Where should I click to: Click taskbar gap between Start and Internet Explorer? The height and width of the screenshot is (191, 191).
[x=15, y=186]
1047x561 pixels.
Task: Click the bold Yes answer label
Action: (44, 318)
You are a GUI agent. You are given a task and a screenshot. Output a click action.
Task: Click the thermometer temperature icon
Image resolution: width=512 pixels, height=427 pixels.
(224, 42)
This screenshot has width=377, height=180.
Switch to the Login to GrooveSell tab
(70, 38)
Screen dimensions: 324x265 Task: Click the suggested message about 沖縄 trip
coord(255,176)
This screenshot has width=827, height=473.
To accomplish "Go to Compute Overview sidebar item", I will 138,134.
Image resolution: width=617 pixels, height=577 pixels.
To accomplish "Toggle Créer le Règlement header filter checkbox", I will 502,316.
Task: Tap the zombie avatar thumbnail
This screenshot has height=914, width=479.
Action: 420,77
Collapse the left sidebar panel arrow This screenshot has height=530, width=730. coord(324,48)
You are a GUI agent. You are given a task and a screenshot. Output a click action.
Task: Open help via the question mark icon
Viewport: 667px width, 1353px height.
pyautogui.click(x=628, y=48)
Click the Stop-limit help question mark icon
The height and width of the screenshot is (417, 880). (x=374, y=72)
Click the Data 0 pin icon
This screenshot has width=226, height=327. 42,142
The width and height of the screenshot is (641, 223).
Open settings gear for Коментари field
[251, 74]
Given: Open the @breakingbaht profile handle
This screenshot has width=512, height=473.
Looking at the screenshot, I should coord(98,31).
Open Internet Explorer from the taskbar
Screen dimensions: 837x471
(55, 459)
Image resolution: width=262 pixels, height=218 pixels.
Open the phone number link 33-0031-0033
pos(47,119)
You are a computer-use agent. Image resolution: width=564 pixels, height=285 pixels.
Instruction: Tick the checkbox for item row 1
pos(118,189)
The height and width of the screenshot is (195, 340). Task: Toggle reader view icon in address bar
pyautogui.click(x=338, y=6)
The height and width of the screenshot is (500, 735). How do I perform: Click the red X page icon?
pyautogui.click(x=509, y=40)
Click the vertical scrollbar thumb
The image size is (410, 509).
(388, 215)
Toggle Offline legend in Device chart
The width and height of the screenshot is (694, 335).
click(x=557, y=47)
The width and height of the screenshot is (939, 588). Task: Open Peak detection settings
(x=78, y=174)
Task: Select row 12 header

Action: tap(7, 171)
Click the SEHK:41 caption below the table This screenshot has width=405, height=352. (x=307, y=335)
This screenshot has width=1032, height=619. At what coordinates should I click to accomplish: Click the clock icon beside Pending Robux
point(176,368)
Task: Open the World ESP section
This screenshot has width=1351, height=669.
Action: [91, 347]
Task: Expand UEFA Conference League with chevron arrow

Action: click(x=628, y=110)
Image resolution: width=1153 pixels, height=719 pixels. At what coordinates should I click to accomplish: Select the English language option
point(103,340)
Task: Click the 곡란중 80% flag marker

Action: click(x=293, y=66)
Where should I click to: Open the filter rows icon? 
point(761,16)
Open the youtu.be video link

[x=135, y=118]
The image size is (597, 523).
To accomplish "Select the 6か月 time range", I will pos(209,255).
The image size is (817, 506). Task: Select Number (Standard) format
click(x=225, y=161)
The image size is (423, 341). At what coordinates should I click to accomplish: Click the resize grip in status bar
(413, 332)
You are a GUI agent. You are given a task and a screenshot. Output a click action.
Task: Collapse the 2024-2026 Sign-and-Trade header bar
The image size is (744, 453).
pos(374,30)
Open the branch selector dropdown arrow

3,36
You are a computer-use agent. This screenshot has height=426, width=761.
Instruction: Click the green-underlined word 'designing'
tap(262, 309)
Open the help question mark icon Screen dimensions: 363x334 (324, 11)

• [Work request]
The full listing, repeated exactly, is the expected answer.

• [Answer for this exercise]
Where should I click to: Click taskbar gap between Start and Internet Explorer? The height and width of the screenshot is (191, 191).
[x=15, y=186]
1047x561 pixels.
Task: Click the bold Yes answer label
Action: (44, 318)
You are a GUI agent. You are given a task and a screenshot. Output a click action.
Task: Click the thermometer temperature icon
Image resolution: width=512 pixels, height=427 pixels.
(224, 42)
This screenshot has width=377, height=180.
Switch to the Login to GrooveSell tab
(70, 38)
Screen dimensions: 324x265 Task: Click the suggested message about 沖縄 trip
coord(255,176)
This screenshot has width=827, height=473.
To accomplish "Go to Compute Overview sidebar item", I will 138,134.
Image resolution: width=617 pixels, height=577 pixels.
To accomplish "Toggle Créer le Règlement header filter checkbox", I will 502,316.
Task: Tap the zombie avatar thumbnail
This screenshot has height=914, width=479.
Action: 420,77
Collapse the left sidebar panel arrow This screenshot has height=530, width=730. coord(324,48)
You are a GUI agent. You are given a task and a screenshot. Output a click action.
Task: Open help via the question mark icon
Viewport: 667px width, 1353px height.
pyautogui.click(x=628, y=48)
Click the Stop-limit help question mark icon
The height and width of the screenshot is (417, 880). (x=374, y=72)
Click the Data 0 pin icon
This screenshot has width=226, height=327. 42,142
The width and height of the screenshot is (641, 223).
Open settings gear for Коментари field
[251, 74]
Given: Open the @breakingbaht profile handle
This screenshot has width=512, height=473.
Looking at the screenshot, I should coord(98,31).
Open Internet Explorer from the taskbar
Screen dimensions: 837x471
(55, 459)
Image resolution: width=262 pixels, height=218 pixels.
Open the phone number link 33-0031-0033
pos(47,119)
You are a computer-use agent. Image resolution: width=564 pixels, height=285 pixels.
Instruction: Tick the checkbox for item row 1
pos(118,189)
The height and width of the screenshot is (195, 340). Task: Toggle reader view icon in address bar
pyautogui.click(x=338, y=6)
The height and width of the screenshot is (500, 735). How do I perform: Click the red X page icon?
pyautogui.click(x=509, y=40)
Click the vertical scrollbar thumb
The image size is (410, 509).
(388, 215)
Toggle Offline legend in Device chart
The width and height of the screenshot is (694, 335).
click(x=557, y=47)
The width and height of the screenshot is (939, 588). Task: Open Peak detection settings
(x=78, y=174)
Task: Select row 12 header

Action: tap(7, 171)
Click the SEHK:41 caption below the table This screenshot has width=405, height=352. (x=307, y=335)
This screenshot has width=1032, height=619. At what coordinates should I click to accomplish: Click the clock icon beside Pending Robux
point(176,368)
Task: Open the World ESP section
This screenshot has width=1351, height=669.
Action: [91, 347]
Task: Expand UEFA Conference League with chevron arrow

Action: click(x=628, y=110)
Image resolution: width=1153 pixels, height=719 pixels. At what coordinates should I click to accomplish: Select the English language option
point(103,340)
Task: Click the 곡란중 80% flag marker

Action: click(x=293, y=66)
Where should I click to: Open the filter rows icon? 
point(761,16)
Open the youtu.be video link

[x=135, y=118]
The image size is (597, 523).
To accomplish "Select the 6か月 time range", I will pos(209,255).
The image size is (817, 506). Task: Select Number (Standard) format
click(x=225, y=161)
The image size is (423, 341). At what coordinates should I click to accomplish: Click the resize grip in status bar
(413, 332)
You are a GUI agent. You are given a task and a screenshot. Output a click action.
Task: Collapse the 2024-2026 Sign-and-Trade header bar
The image size is (744, 453).
pos(374,30)
Open the branch selector dropdown arrow

3,36
You are a computer-use agent. This screenshot has height=426, width=761.
Instruction: Click the green-underlined word 'designing'
tap(262, 309)
Open the help question mark icon Screen dimensions: 363x334 (324, 11)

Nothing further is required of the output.